• **Task**
Retype the lines below exactly, from the line containing "At what coordinates should I click to accomplish: Click" through the line containing "tap(1338, 214)", including both.

(Records of locating words and elements)
========================================

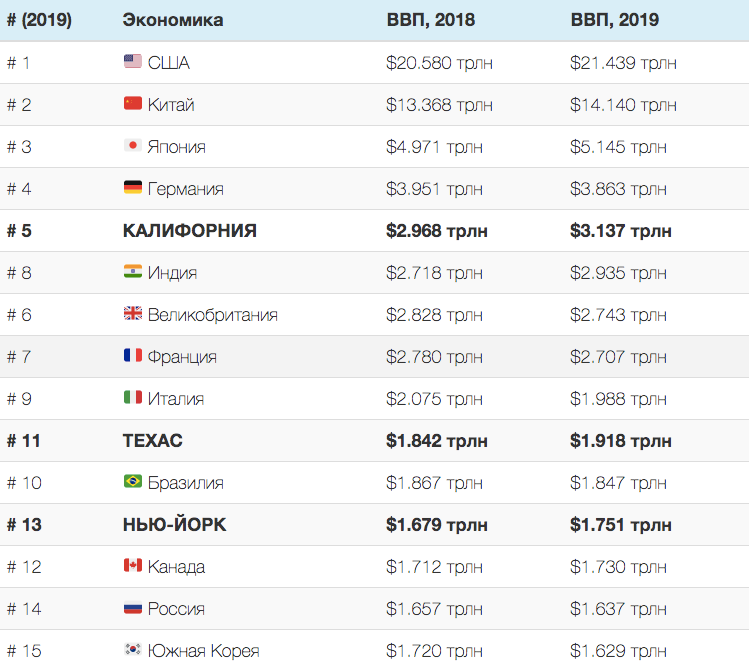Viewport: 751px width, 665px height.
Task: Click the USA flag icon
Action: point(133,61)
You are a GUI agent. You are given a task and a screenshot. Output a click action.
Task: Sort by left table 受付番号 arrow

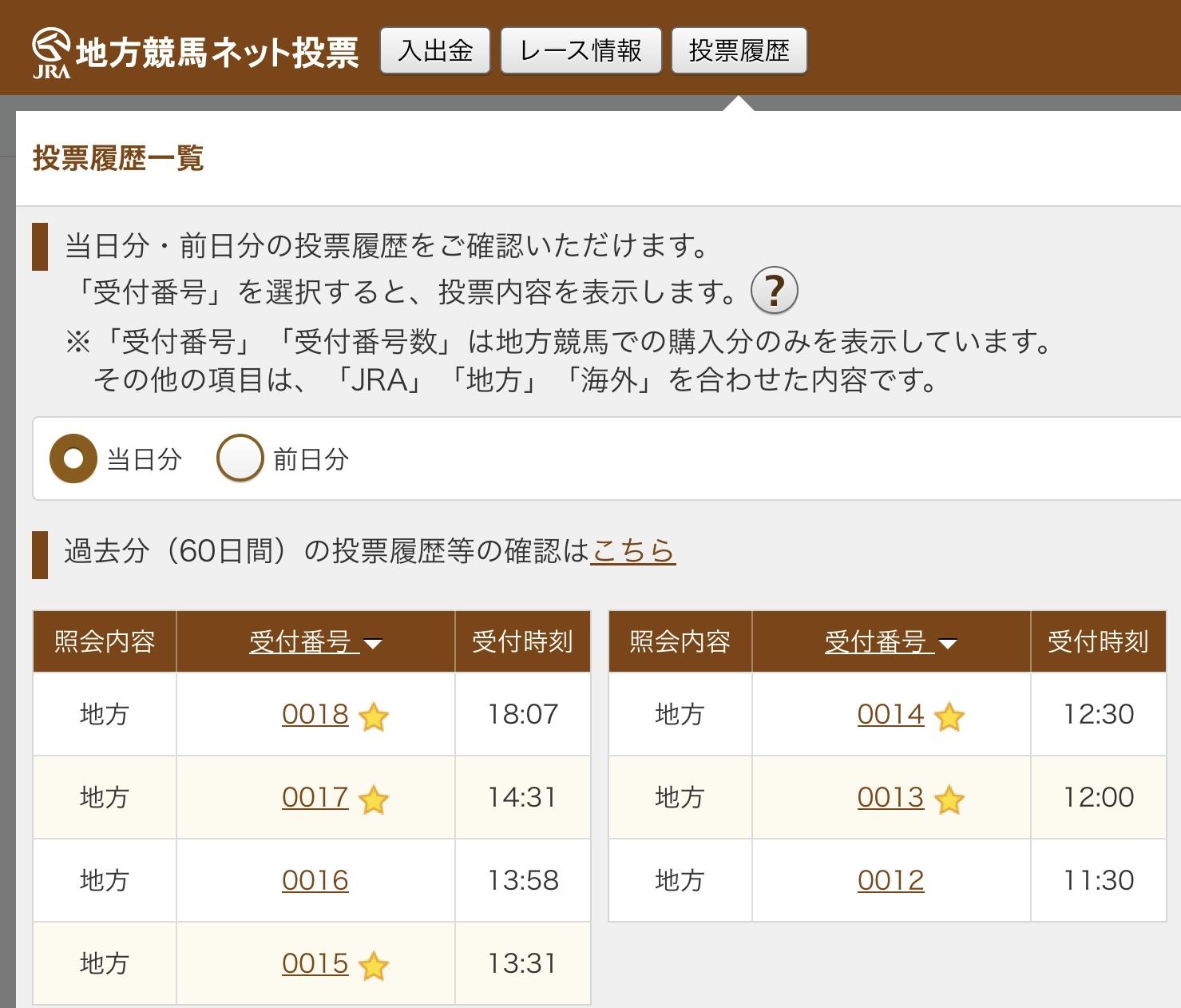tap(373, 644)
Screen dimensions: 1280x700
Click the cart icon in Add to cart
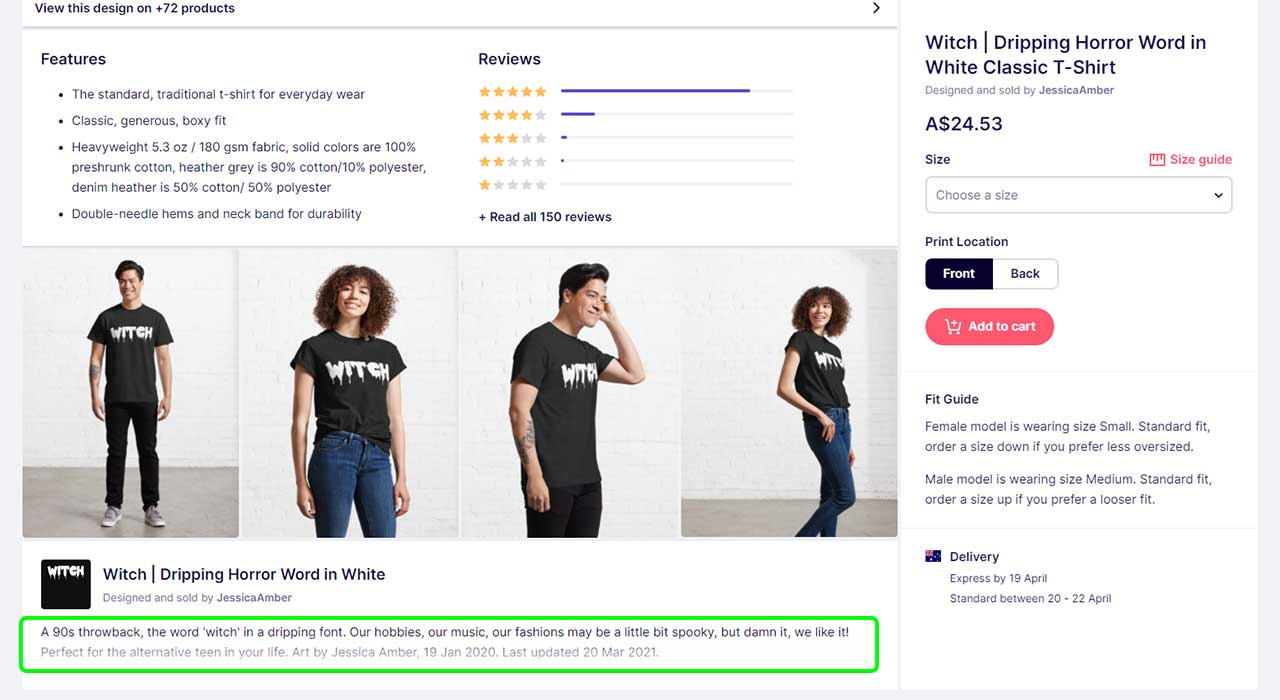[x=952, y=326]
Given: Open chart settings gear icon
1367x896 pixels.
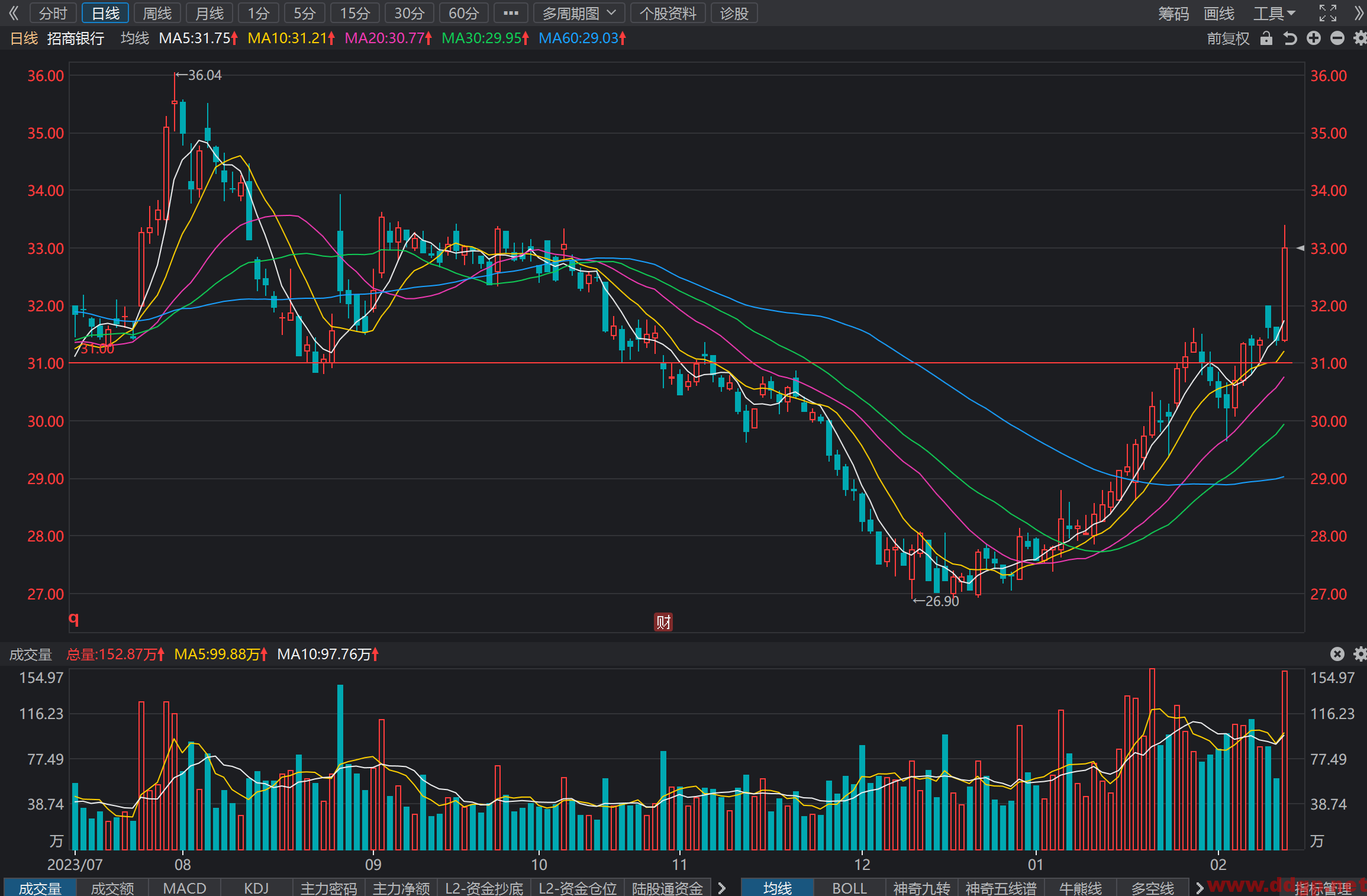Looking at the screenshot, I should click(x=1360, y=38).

========================================

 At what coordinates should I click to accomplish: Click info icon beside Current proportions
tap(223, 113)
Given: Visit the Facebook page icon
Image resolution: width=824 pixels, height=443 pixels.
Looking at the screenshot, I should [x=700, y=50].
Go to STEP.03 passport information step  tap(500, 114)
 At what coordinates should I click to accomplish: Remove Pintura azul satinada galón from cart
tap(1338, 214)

========================================

• **Answer for the task**
 At what coordinates should I click to accomplish: Click info icon beside Current proportions
tap(223, 113)
Given: Visit the Facebook page icon
Image resolution: width=824 pixels, height=443 pixels.
Looking at the screenshot, I should [x=700, y=50].
Go to STEP.03 passport information step  tap(500, 114)
 At what coordinates should I click to accomplish: Remove Pintura azul satinada galón from cart
tap(1338, 214)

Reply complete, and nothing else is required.